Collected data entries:
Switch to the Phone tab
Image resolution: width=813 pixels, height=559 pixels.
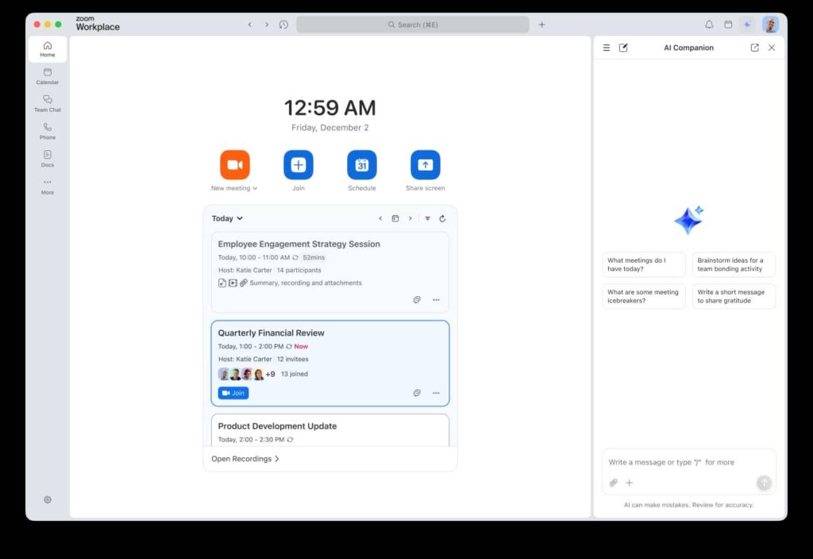(x=48, y=131)
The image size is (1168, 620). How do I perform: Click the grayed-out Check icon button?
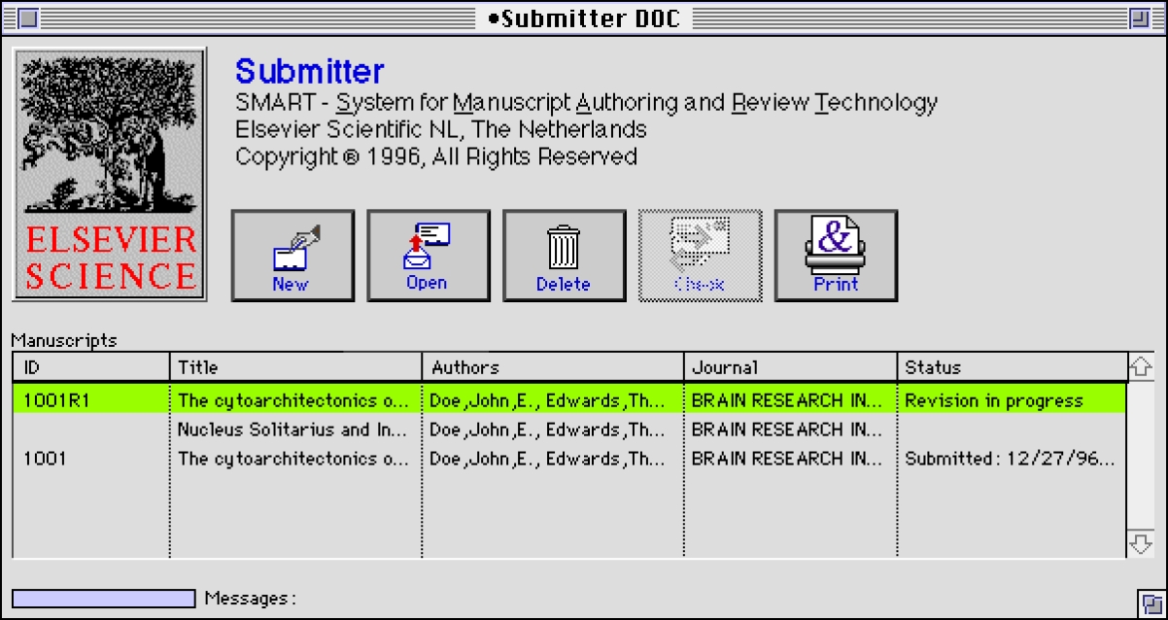click(x=700, y=256)
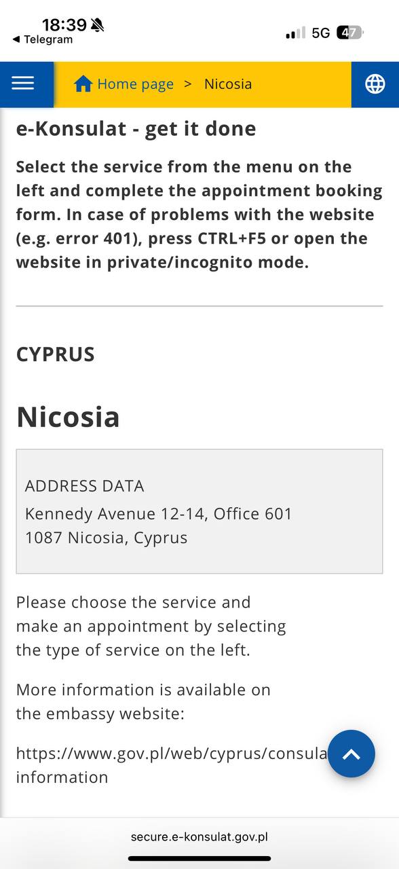Image resolution: width=399 pixels, height=869 pixels.
Task: Tap the secure.e-konsulat.gov.pl address bar
Action: (200, 836)

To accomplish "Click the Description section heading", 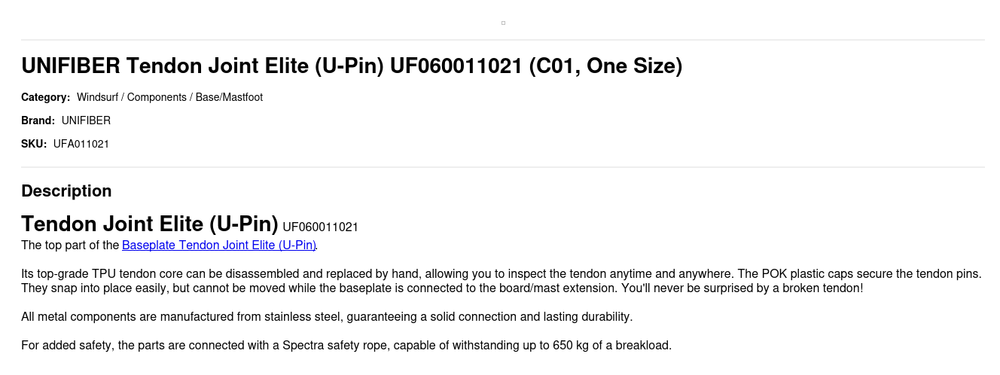I will click(x=66, y=191).
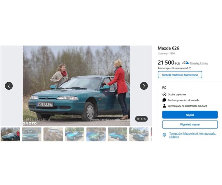Click Wyświetl numer to reveal phone

click(190, 124)
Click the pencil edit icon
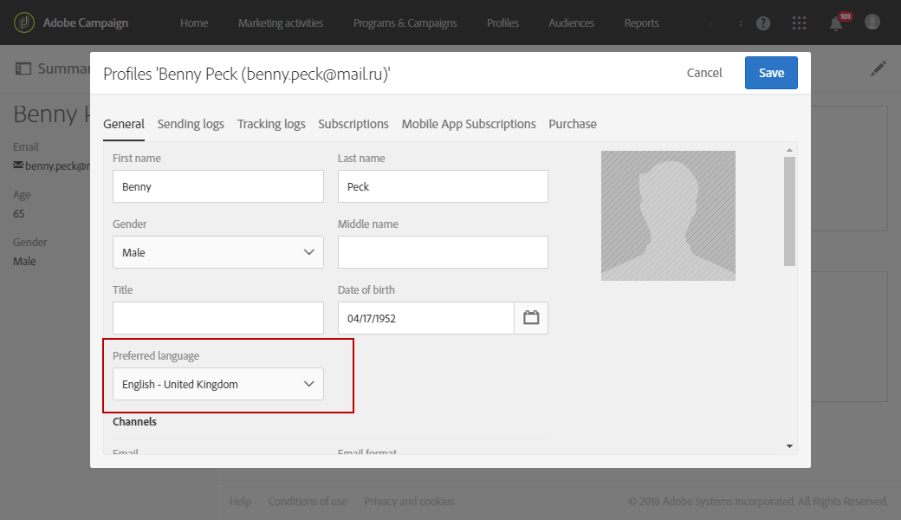 coord(878,68)
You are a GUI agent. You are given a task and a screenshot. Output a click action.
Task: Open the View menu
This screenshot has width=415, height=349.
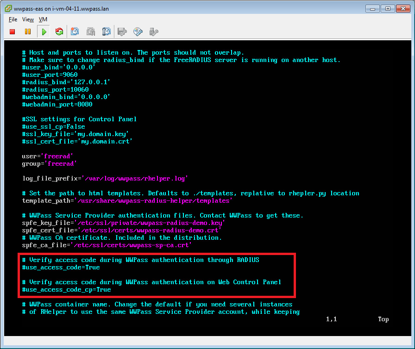click(x=28, y=19)
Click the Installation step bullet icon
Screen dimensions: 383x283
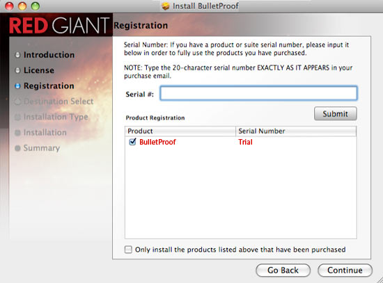click(x=17, y=133)
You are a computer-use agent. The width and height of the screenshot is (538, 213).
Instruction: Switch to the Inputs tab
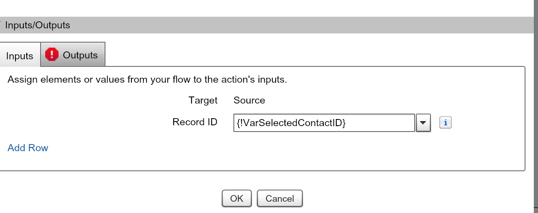pyautogui.click(x=20, y=56)
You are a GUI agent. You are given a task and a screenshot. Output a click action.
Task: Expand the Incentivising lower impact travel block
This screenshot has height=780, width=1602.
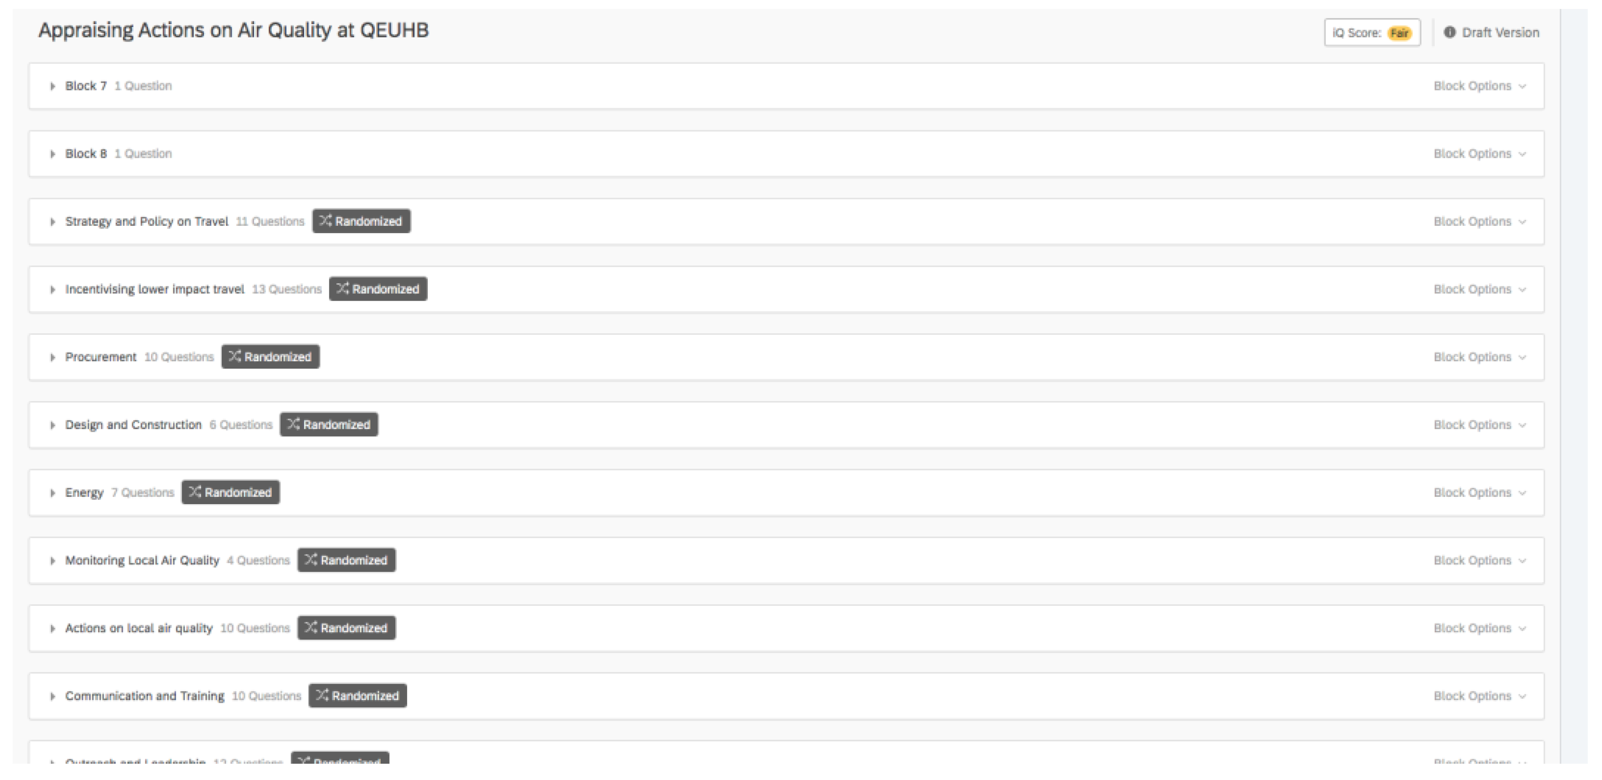53,290
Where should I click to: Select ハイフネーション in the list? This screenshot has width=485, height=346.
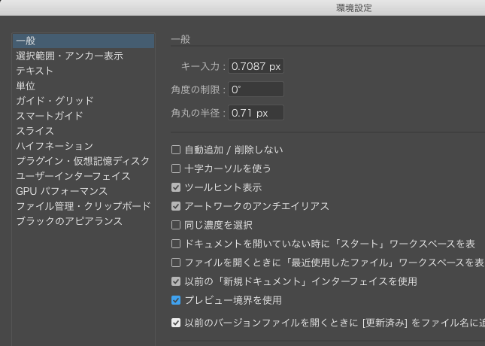click(x=83, y=146)
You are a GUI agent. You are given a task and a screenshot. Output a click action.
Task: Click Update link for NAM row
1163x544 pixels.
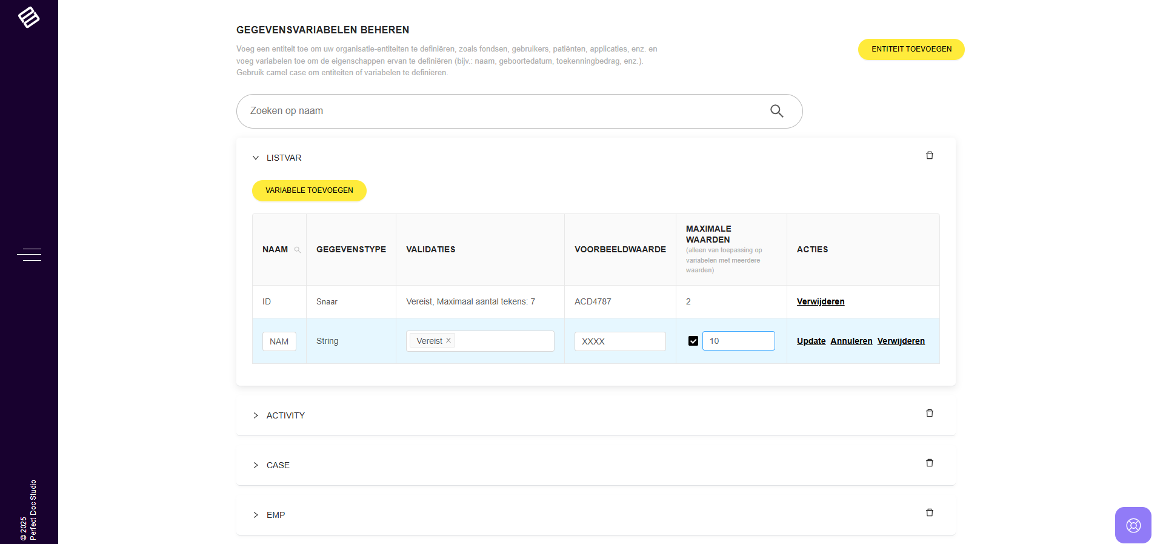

» WORK TASK
Pick up at the line that holds "Instruction: Switch to the Inputs tab" and restate each line, word for word, through the last line of the entries. Include both end lines but none of the pictures.

» RESPONSE TO THE TASK
Instruction: Switch to the Inputs tab
pyautogui.click(x=20, y=56)
You are a GUI agent. You are given a task and a screenshot. Output a click action.
Task: Expand the Incentivising lower impact travel block
This screenshot has height=780, width=1602.
53,290
Where should I click to: Select ハイフネーション in the list? This screenshot has width=485, height=346.
click(x=83, y=146)
You are a GUI agent. You are given a task and a screenshot. Output a click action.
Task: Click Update link for NAM row
1163x544 pixels.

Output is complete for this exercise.